A funding crisis has forced the UN’s World Food Programme (WFP) to suspend food vouchers to more than 1.7mn Syrian refugees in Jordan, Lebanon, Turkey, Iraq and Egypt, leaving hundreds of thousands of displaced families facing a “disastrous” winter and increasing the risk of further instability in the region.
Since the conflict began three years ago, the WFP has been bringing food to millions of people inside the country and hundreds of thousands more in neighbouring states.
It has used the voucher scheme, which allows Syrian refugees to buy food in local shops, to inject about $800mn into the economies of those countries in the region hosting Syrians forced from their homes by the violence.
But after finding itself unable to secure the $64mn it needs to support Syrian refugees in neighbouring countries in December, the WFP announced yesterday that it was suspending the voucher scheme.
Its executive director, Ertharin Cousin, issued a blunt and urgent appeal to donors, warning the suspension would have a devastating effect on the lives of more than one and a half million people.
“[It] will endanger the health and safety of these refugees and will potentially cause further tensions, instability and insecurity in the neighbouring host countries,” said Cousin. “The suspension of WFP food assistance will be disastrous for many already suffering families.”
She added that Syrian refugees in camps and informal settlements throughout the region were ill-prepared for another difficult winter - especially in Lebanon and Jordan, where tents are drenched in mud, hygiene conditions are poor and many children lack shoes and warm clothes.

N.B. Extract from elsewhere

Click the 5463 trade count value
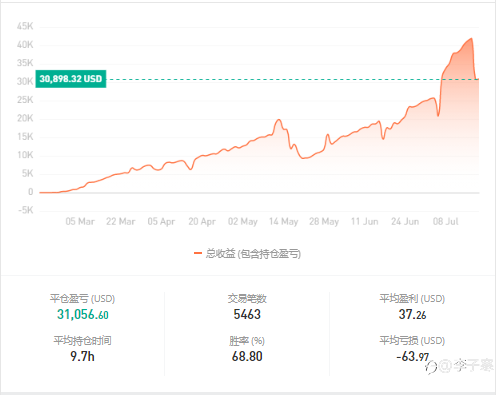This screenshot has height=395, width=500. coord(247,314)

Muhannad Hadi, WFP regional emergency co-ordinator for the Syria Crisis, said the consequences for both Syrian refugees and host nations could be dramatic.
“We are very concerned about the negative impact these cuts will have on the refugees as well as the countries which host them,” he said. “These countries have shouldered a heavy burden throughout this crisis.”

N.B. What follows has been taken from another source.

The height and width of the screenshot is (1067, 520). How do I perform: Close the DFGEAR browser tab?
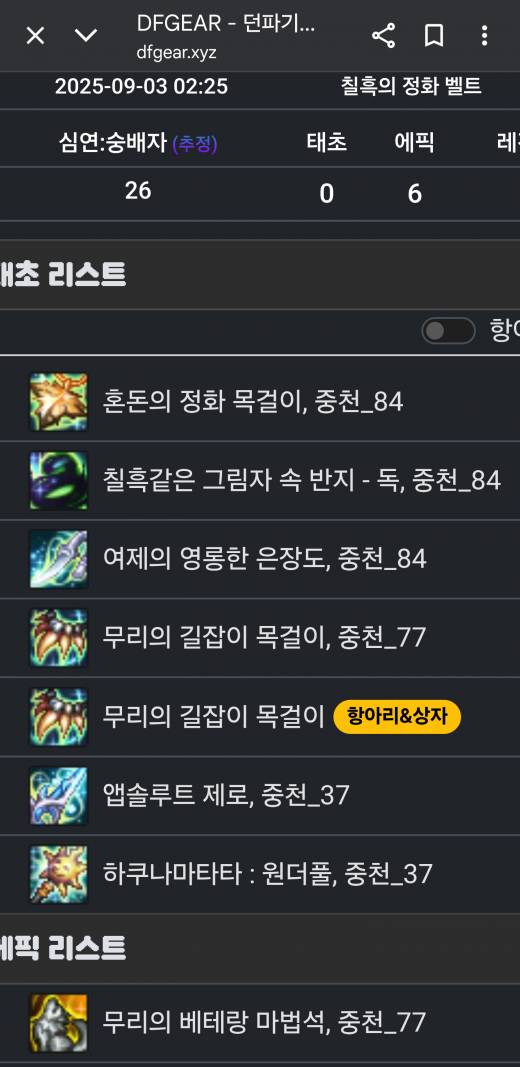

The WFP and others are having to contend with five simultaneous level-3 emergencies, the UN’s most serious crisis designation, in Syria, Iraq, South Sudan, Central African Republic and those West African countries caught up in the Ebola outbreak.
Last month, another funding shortfall compelled the WFP to halve rations to half a million refugees, mainly from Somalia and South Sudan, who are living in the Dadaab and Kakuma camps in remote areas in northern Kenya.

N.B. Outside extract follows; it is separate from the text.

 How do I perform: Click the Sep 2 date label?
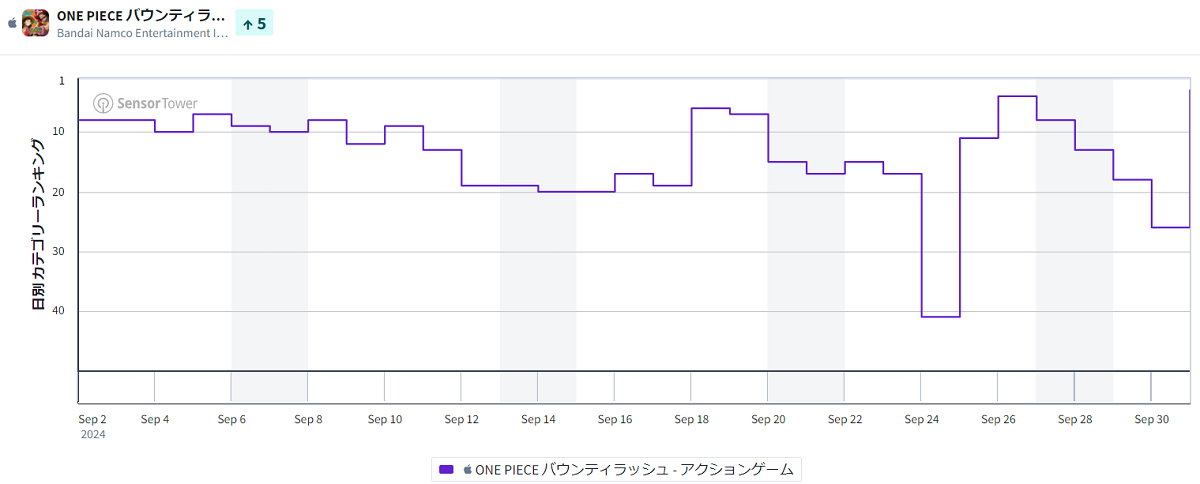click(x=92, y=419)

Gregory Barrow, director of the WFP’s London office, said: “Because many donations are allocated to specific programmes and cannot be used elsewhere, there is a lack of flexibility in the system. This has been exacerbated by the high number of complex emergencies we are facing and some programmes such as those for refugees are under-funded.”
Barrow said the precise effects of the suspension would be hard to gauge as refugees’ circumstances differed from country to country.
As many of the refugees were living outside camps, he said, there would be opportunities for them to look for informal work that would enable them to earn money for food. Others, in big camps such as Zaatari and Azraq in Jordan, are still receiving rations.
He added: “Often members of local communities and, in some cases, local authorities provide some assistance - but WFP is by far and away the biggest provider of food assistance and there are no other organisations that have the scale and reach to cover the food needs of the more than 1.7mn who have been affected by this suspension.”